Passage:
*****
Chinese Leaders Revive Marxist Orthodoxy
Publication: China Brief Volume: 10 Issue: 9
Two unusual developments in elite Chinese politics have observers wondering if the Chinese Communist Party (CCP) is moving toward political reform and changes in its policy toward ethnic minorities. On April 15, Premier Wen Jiabao published an article in the People’s Daily—the Party’s mouthpiece—that heaped accolades on the late party chief Hu Yaobang, who was sacked by patriarch Deng Xiaoping in 1987 for failing to deal harshly with free-thinking intellectuals. On top of that, the hard-line “Emperor of Xinjiang,” Wang Lequan, was replaced last weekend as party secretary of the Xinjiang Autonomous Region (XAR) by Hunan Party boss Zhang Chunxian, who is deemed a moderate. While noteworthy, these portents of possible liberalization, however, have been counter-balanced by potent flare-ups of orthodoxy at the party-ideology level. Senior cadres and theoreticians have been called upon to uphold the mantra of Chinese-style Marxism as the be-all and end-all of politics. Moreover, instead of relying on political reforms to defuse socio-political contradictions, the CCP leadership is devoting unprecedented resources to boosting its security and control apparatus.
Premier Wen Jiabao’s eulogy of Hu has elicited attention in and out of China because the liberal party leader’s death 21 years ago was the immediate cause of student protests that ended in the bloody Tiananmen Square crackdown. In his article, Wen saluted Hu’s “superior working style of being totally devoted to the suffering of the masses.” The premier, who worked under Hu from 1985 to 1987, also praised his former boss’s “lofty morality and openness [of character].” The article has led to speculation that the CCP leadership might consider re-introducing reforms associated with Hu—and even reappraising the verdict on the June 4, 1989 massacre. The day the article appeared, some 20,000 Chinese posted comments on sina.com, a popular portal. Many hailed the article as a “positive development” in the direction of liberalization (People’s Daily, April 15; Wall Street Journal, April 15).
*****
Dataset extract:
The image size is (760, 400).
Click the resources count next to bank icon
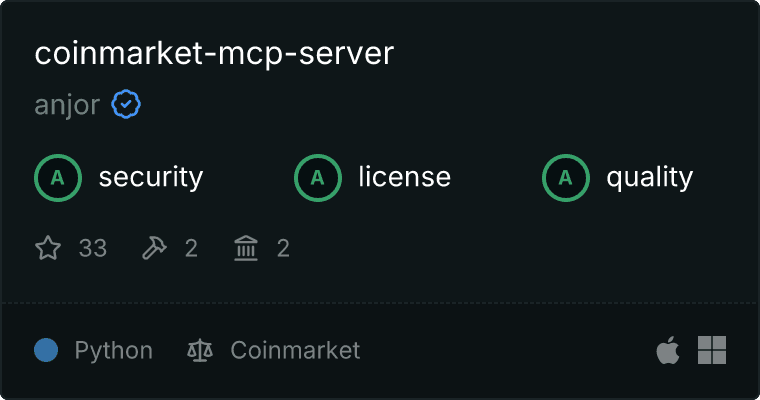283,248
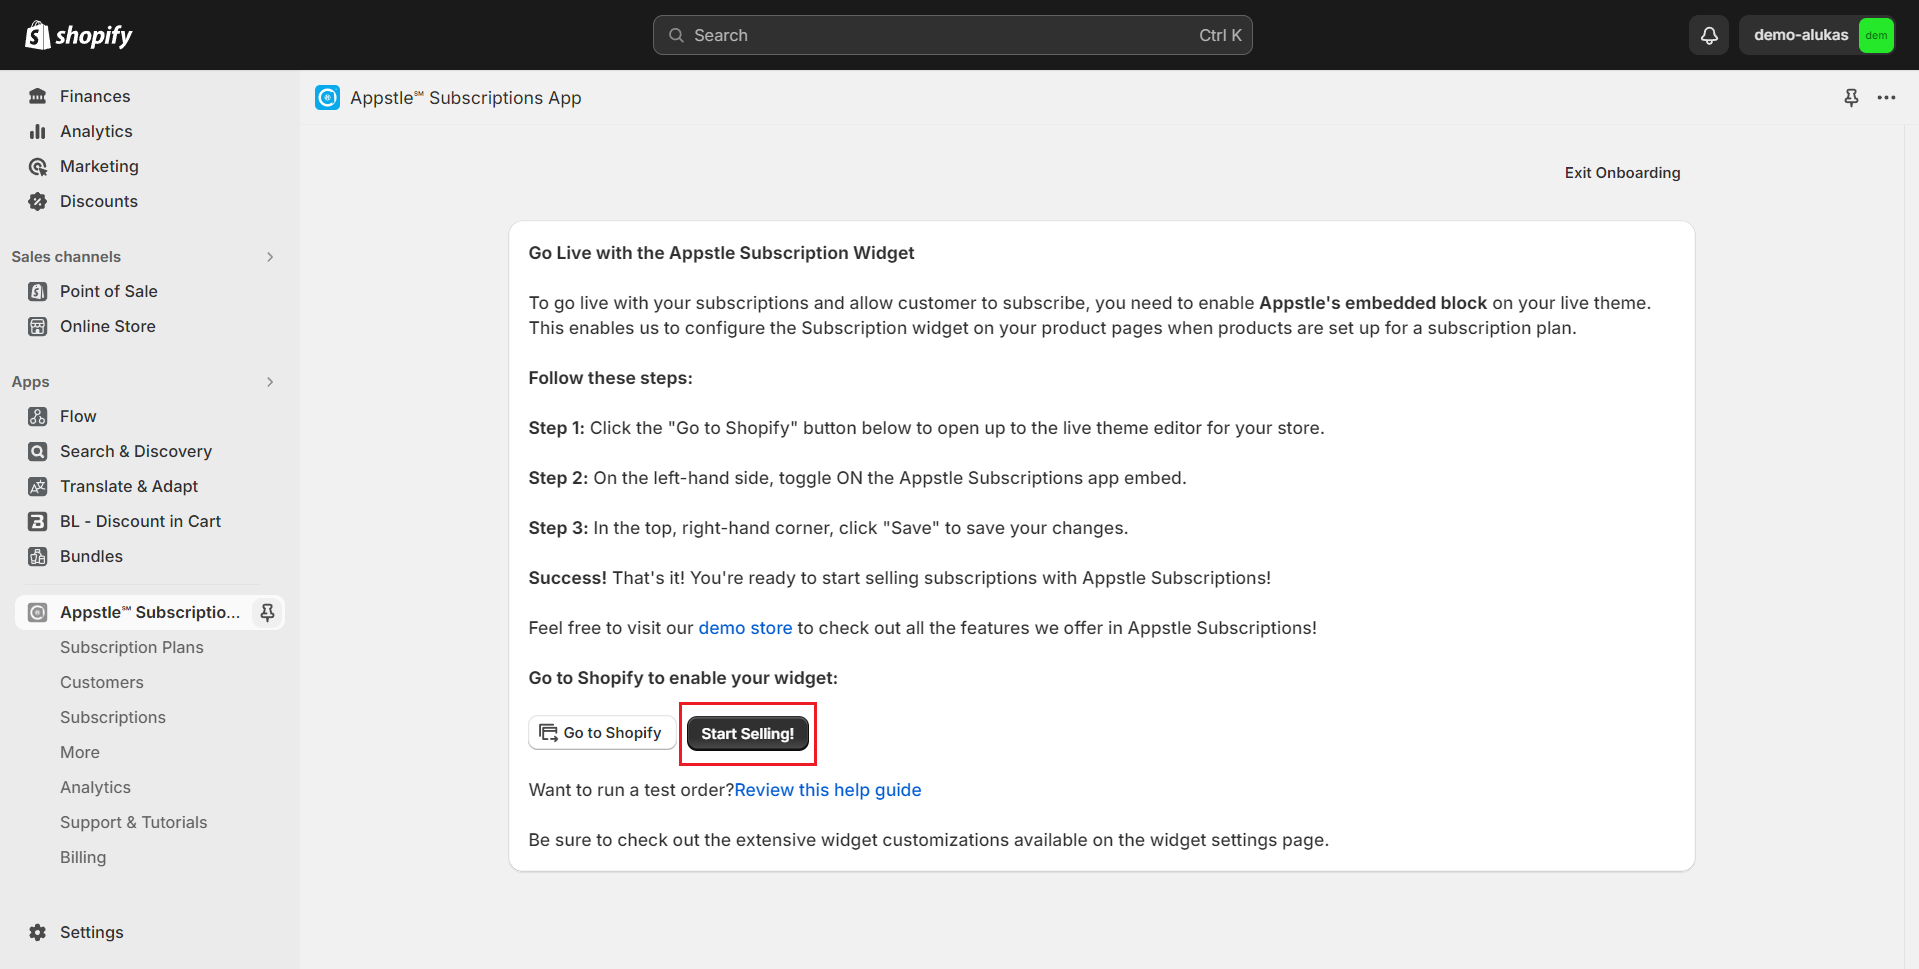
*****
What is asked:
a – In the article on Marxist orthodoxy, who replaced Wang Lequan as party secretary of the Xinjiang Autonomous Region?
b – Please copy the article on Marxist orthodoxy from "Premier Wen Jiabao’s" to "Journal, April 15).".
c – Render this sentence from the article on Marxist orthodoxy in Spanish: "The day the article appeared, some 20,000 Chinese posted comments on sina.com, a popular portal."

Solved problems:
a – Hunan Party boss Zhang Chunxian replaced him.

b –
Premier Wen Jiabao’s eulogy of Hu has elicited attention in and out of China because the liberal party leader’s death 21 years ago was the immediate cause of student protests that ended in the bloody Tiananmen Square crackdown. In his article, Wen saluted Hu’s “superior working style of being totally devoted to the suffering of the masses.” The premier, who worked under Hu from 1985 to 1987, also praised his former boss’s “lofty morality and openness [of character].” The article has led to speculation that the CCP leadership might consider re-introducing reforms associated with Hu—and even reappraising the verdict on the June 4, 1989 massacre. The day the article appeared, some 20,000 Chinese posted comments on sina.com, a popular portal. Many hailed the article as a “positive development” in the direction of liberalization (People’s Daily, April 15; Wall Street Journal, April 15).

c – El día en que apareció el artículo, unos 20.000 chinos publicaron comentarios en sina.com, un portal popular.